MyMove will be required to generate several PDFs to provide all parties with the paperwork required by existing processes and systems. These PDFs will need to be generated programmatically, using data in the application's database.

  • We'd like to minimize the amount of additional infrastructure work needed to support this functionality.
  • Accordingly, we'd like to keep the solution within the existing ecosystems already in use by the project:
    • Go
    • JavaScript
    • (as a last resort) Python 3
  • The generated PDFs should not be editable using standard software. Specifically, any form elements in the PDF should not be editable. (It emerged later on that we might want to be able to generate PDFs containing fillable forms.)
  • PDFs will also need to be created as a compilation of existing PDFs and images that have been uploaded as documentation.
  • Any libraries we adopt need to be actively maintained.

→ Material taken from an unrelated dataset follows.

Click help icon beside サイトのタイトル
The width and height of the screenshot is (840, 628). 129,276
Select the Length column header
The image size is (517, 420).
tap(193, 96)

In the service of identifying solutions that would satisfy these requirements (and recognizing that the combination of two specialized tools might be required), we divided the problem into two parts:

  • Generate non-editable PDFs forms with the correct data filled out
  • Merge multiple PDFs and images into a single PDF

Considered Alternatives

Generating non-editable PDFs

  • Draw the PDF form manually using a library such as gofpdf
  • Create the PDF using HTML and convert it to PDF using a tool such as gotenberg
  • Use ReportLab to fill out a pre-existing PDF containing editable fields
  • Use PDFKit to fill out a pre-existing PDF containing editable fields
  • Use FDFMerge to fill out a pre-existing PDF containing editable fields
  • Use Unidoc to fill out a preexisting PDF containing editable fields

Merging PDFs and Images

Decision Outcome

Generating non-editable PDFs

Chosen alternative: Draw the PDF form manually using gofpdf

  • + Drawing PDFs in this way is a relatively straightforward process
  • + An investment of a few days appeared to be enough to have an initial form fully generated
  • + Written in Go and requires only other Go libraries as dependencies
  • + Does not require a deep understanding of the PDF format
  • + Does not require immediate infrastructure changes to run in production
  • + Open source
  • - Requires learning a new drawing API unique to this library
  • - Can require a lot of code for a large PDF
  • - Changes to the form design will require code changes

Merging PDFs and Images

Chosen alternative: pdfcpu

  • + Written in Go and requires only other Go libraries as dependencies
  • + Was able to wrap images in PDFs using our test files
  • + Was able to combine multiple PDFs into one using our test files
  • + Exposes its command line functionality through a simple Go API
  • + Open source
  • - Requires images to be converted to PDFs first before merging the resulting files together

Pros and Cons of the Alternatives

Generating non-editable PDFs

Create the PDF using HTML and convert it to PDF using a tool such as gotenberg

  • + Leverages the team's existing knowledge of HTML and CSS
  • + Does not require a deep understanding of the PDF format
  • + Open source
  • - Runs as a separate service, which will require infrastructure work to support
  • - Changes to the form design will require code changes
  • - Aligning page breaks and other formatting may be difficult

Use ReportLab to fill out a pre-existing PDF containing editable fields

  • + Installs via Pip
  • + Does not require a deep understanding of the PDF format
  • + Has commercial support
  • + Open source
  • - Requires a commercial license
  • - Reportlab Account required for installation
  • - Does not support "active form elements" and can not fill out PDF forms
  • - Would require running Python in production (it is currently only used during development and deployment)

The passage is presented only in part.